PROBLEM:
Render the data from the line containing "Describe the element at coordinates (656, 250)" to the line containing "center [344, 838]." as a Markdown table with the columns No. and Entry. Number each row and omit blank lines.

DATA SUPPLIED:
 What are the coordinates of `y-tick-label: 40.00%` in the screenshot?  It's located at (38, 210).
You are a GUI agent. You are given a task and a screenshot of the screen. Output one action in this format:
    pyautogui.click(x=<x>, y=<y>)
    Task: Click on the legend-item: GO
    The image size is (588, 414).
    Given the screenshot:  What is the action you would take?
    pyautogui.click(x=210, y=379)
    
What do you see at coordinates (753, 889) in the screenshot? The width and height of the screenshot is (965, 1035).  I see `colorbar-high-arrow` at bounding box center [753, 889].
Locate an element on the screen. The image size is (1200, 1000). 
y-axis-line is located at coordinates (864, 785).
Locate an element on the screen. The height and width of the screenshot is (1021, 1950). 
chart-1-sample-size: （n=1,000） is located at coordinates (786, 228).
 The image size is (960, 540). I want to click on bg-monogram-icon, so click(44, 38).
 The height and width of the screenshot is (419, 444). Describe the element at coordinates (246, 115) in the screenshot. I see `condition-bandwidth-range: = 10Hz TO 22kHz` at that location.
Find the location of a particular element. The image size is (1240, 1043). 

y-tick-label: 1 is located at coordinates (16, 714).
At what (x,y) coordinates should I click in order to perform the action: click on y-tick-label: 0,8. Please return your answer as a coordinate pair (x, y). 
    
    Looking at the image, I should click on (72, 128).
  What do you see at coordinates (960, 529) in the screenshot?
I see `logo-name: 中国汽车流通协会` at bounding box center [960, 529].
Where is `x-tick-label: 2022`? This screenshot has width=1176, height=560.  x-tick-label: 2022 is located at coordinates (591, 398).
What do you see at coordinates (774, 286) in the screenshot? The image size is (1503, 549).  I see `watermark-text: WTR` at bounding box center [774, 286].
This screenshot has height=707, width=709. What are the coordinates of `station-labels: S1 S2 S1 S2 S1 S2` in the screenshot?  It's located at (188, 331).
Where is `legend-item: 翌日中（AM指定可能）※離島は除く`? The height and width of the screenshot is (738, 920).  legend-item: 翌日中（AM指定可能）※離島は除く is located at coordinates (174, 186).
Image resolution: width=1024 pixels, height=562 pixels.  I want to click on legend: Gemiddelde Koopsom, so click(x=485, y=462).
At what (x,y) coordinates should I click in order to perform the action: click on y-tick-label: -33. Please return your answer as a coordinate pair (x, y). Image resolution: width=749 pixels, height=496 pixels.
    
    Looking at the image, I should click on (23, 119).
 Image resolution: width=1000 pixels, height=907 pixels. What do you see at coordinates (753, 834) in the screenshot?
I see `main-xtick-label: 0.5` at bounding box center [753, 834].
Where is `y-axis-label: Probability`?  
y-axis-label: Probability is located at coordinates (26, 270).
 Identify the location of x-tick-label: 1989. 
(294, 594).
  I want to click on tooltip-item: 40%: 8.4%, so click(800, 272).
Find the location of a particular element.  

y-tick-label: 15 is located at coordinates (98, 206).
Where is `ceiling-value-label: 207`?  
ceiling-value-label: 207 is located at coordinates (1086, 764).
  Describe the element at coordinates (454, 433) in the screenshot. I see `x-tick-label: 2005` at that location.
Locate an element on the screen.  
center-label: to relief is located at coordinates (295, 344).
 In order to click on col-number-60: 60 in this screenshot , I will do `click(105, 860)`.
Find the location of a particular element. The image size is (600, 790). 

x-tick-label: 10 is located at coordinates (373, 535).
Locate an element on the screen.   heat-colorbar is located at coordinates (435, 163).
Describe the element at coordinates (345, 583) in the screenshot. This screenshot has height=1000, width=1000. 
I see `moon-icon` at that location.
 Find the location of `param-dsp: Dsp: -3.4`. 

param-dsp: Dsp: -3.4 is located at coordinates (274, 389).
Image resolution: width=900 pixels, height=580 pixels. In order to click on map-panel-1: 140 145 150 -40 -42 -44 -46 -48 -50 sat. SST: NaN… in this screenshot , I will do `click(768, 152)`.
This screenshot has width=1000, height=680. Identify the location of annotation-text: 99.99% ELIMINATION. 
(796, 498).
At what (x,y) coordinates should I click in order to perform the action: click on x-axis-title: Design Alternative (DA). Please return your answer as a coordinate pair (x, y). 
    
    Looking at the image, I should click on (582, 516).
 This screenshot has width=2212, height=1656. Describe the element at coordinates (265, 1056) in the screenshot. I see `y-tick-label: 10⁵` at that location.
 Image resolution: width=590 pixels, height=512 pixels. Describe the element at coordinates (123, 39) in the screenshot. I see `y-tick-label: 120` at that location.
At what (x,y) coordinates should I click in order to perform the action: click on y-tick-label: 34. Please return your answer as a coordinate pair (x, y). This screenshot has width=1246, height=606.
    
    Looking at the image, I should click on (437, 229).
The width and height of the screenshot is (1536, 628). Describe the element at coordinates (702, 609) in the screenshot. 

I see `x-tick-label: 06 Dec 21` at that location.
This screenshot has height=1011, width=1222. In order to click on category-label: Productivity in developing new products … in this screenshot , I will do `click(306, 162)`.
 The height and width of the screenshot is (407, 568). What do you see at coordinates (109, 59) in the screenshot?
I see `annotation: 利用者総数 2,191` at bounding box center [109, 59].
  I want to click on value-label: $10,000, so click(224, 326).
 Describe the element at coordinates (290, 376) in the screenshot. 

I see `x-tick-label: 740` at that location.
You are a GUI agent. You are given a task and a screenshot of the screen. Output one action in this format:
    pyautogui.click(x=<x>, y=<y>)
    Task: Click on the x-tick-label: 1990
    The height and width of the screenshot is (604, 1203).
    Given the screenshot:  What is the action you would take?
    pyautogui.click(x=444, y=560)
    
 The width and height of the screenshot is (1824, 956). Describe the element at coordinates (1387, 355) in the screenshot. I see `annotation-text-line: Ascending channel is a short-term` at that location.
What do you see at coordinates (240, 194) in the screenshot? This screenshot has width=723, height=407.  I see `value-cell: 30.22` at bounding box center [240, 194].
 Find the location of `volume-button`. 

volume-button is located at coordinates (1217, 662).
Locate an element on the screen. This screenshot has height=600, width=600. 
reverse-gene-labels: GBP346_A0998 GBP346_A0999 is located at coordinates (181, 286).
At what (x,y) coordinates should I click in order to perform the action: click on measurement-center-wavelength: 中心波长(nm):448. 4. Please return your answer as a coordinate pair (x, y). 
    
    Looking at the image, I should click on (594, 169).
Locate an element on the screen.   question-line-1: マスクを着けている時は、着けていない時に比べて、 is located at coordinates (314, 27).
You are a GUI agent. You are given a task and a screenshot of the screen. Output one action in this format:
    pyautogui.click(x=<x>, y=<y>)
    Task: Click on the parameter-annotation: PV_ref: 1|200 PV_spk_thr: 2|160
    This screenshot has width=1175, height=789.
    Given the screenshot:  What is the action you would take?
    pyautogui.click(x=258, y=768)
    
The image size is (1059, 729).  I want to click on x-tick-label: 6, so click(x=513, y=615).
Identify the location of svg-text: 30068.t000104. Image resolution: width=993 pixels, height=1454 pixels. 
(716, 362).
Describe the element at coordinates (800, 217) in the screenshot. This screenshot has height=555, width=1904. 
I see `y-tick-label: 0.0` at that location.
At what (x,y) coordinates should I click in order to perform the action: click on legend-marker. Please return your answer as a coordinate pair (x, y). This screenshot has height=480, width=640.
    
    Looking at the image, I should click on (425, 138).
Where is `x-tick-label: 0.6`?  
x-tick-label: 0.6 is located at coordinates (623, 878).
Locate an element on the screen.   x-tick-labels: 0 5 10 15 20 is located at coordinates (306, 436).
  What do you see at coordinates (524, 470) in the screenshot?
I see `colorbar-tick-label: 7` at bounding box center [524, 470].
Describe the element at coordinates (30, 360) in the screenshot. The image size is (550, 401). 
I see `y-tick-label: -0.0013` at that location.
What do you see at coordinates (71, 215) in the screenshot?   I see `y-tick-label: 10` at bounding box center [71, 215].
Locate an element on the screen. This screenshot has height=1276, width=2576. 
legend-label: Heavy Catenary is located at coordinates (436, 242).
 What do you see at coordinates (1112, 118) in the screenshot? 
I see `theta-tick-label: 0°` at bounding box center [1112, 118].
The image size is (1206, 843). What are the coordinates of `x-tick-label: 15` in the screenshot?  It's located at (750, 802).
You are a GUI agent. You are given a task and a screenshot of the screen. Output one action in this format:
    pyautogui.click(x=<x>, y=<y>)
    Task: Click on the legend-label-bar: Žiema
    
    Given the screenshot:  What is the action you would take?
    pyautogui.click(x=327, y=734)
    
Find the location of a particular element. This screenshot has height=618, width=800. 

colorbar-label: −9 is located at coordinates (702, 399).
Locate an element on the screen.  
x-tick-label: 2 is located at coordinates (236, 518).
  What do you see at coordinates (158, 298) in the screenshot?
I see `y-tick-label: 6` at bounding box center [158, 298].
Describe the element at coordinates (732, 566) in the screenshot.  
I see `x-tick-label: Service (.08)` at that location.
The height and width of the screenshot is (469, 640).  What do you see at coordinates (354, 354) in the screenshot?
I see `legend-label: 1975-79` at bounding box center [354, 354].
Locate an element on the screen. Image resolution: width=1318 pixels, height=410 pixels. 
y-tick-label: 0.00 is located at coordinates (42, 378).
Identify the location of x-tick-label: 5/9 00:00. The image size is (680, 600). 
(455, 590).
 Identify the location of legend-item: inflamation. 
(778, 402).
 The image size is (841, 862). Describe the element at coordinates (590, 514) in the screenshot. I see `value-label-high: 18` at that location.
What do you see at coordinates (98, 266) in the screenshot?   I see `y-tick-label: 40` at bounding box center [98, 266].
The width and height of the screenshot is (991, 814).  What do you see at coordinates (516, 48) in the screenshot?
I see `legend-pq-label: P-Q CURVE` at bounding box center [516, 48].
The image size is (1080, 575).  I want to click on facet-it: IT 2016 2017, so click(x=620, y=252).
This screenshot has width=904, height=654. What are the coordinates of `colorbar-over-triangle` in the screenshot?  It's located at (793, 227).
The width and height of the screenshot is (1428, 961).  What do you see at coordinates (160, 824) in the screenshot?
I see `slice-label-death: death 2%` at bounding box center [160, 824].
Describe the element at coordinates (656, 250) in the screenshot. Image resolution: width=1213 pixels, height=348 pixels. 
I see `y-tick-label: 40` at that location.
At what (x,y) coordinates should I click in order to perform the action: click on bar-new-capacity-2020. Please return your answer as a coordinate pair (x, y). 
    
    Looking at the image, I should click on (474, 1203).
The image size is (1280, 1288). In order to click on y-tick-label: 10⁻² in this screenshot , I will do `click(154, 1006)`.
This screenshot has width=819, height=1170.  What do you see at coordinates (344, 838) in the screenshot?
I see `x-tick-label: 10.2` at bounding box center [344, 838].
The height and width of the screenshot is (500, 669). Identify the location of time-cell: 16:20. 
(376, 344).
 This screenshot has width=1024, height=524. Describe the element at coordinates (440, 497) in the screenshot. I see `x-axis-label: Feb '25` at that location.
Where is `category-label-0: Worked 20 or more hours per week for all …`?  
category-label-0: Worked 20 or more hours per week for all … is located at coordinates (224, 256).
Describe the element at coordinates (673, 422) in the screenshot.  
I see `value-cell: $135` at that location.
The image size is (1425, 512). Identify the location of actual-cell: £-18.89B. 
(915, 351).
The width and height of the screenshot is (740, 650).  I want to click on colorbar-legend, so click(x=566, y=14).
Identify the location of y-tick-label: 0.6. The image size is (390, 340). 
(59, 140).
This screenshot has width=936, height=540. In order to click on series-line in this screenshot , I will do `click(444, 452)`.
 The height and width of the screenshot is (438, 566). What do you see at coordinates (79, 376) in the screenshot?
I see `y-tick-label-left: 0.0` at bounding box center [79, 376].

RESPONSE BELOW:
| No. | Entry |
|---|---|
| 1 | Describe the element at coordinates (656, 250) in the screenshot. Image resolution: width=1213 pixels, height=348 pixels.  |
| 2 | I see `y-tick-label: 40` at that location. |
| 3 | At what (x,y) coordinates should I click in order to perform the action: click on bar-new-capacity-2020. Please return your answer as a coordinate pair (x, y).  |
| 4 |     Looking at the image, I should click on (474, 1203). |
| 5 | The image size is (1280, 1288). In order to click on y-tick-label: 10⁻² in this screenshot , I will do `click(154, 1006)`. |
| 6 | This screenshot has width=819, height=1170.  What do you see at coordinates (344, 838) in the screenshot? |
| 7 | I see `x-tick-label: 10.2` at bounding box center [344, 838]. |